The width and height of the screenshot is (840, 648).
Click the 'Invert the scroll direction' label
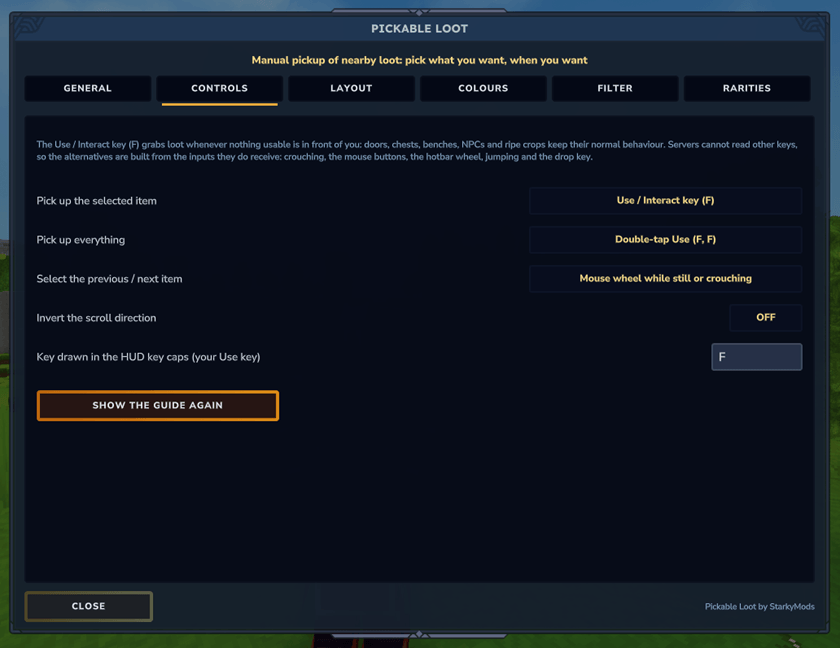96,318
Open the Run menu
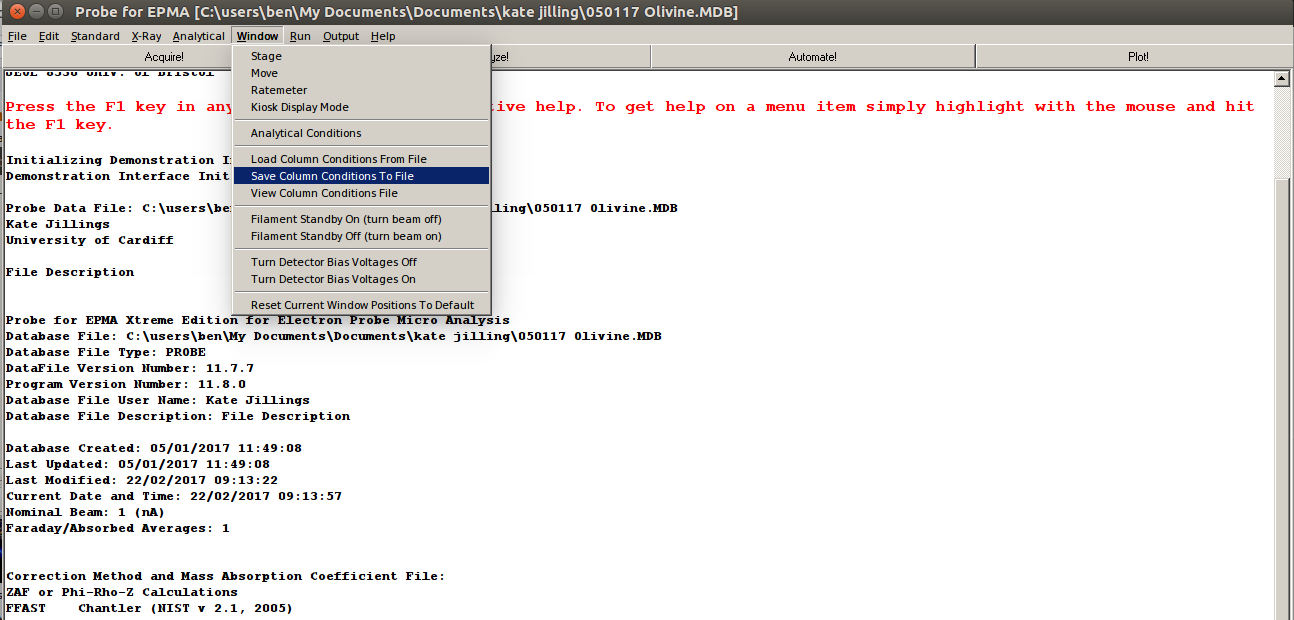The height and width of the screenshot is (620, 1294). (300, 36)
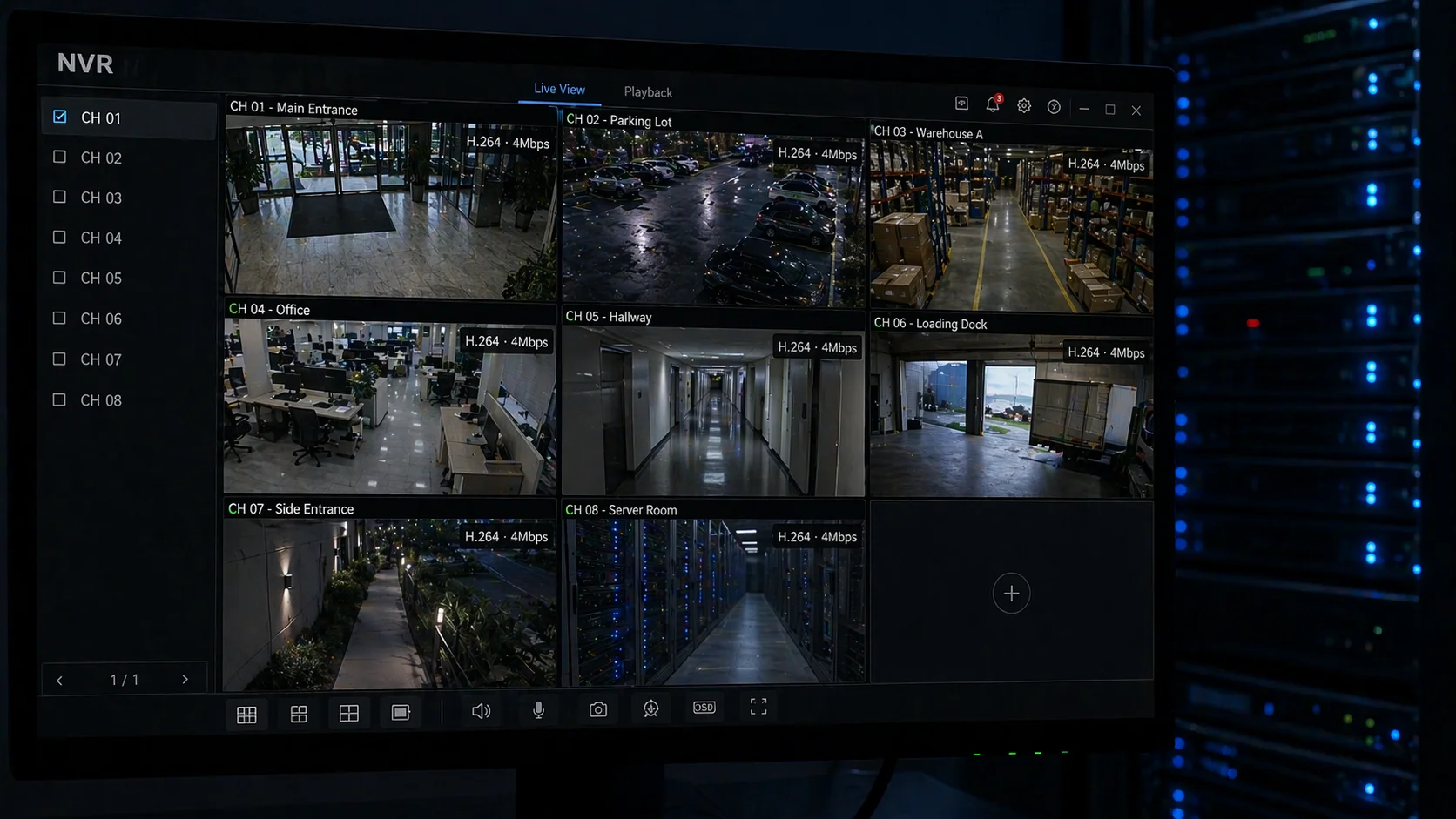Image resolution: width=1456 pixels, height=819 pixels.
Task: Check the CH 08 checkbox
Action: tap(59, 399)
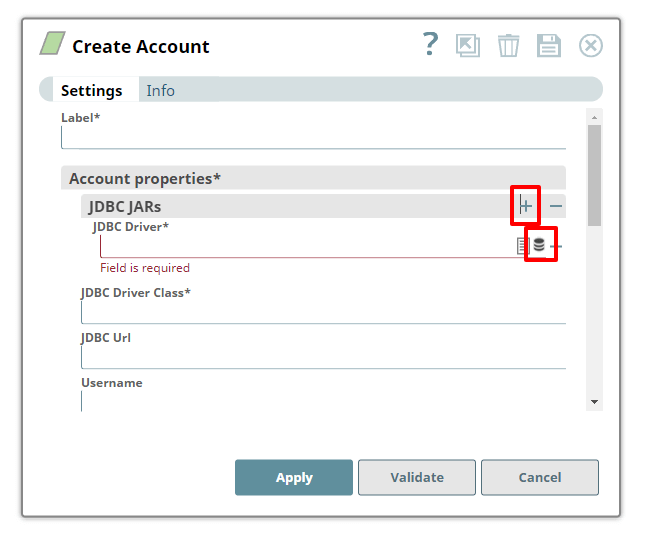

● ● ● ●

§ **WHAT IS REQUIRED**: Rewrite the listing with "Click" replaced by "Press" and everything else unchanged, leaving out the pictures.

§ **EXERCISE RESPONSE**:
The width and height of the screenshot is (840, 648).
Press the 'Invert the scroll direction' label
96,318
Open the Run menu
The height and width of the screenshot is (620, 1294). (300, 36)
Image resolution: width=1456 pixels, height=819 pixels.
Task: Check the CH 08 checkbox
Action: tap(59, 399)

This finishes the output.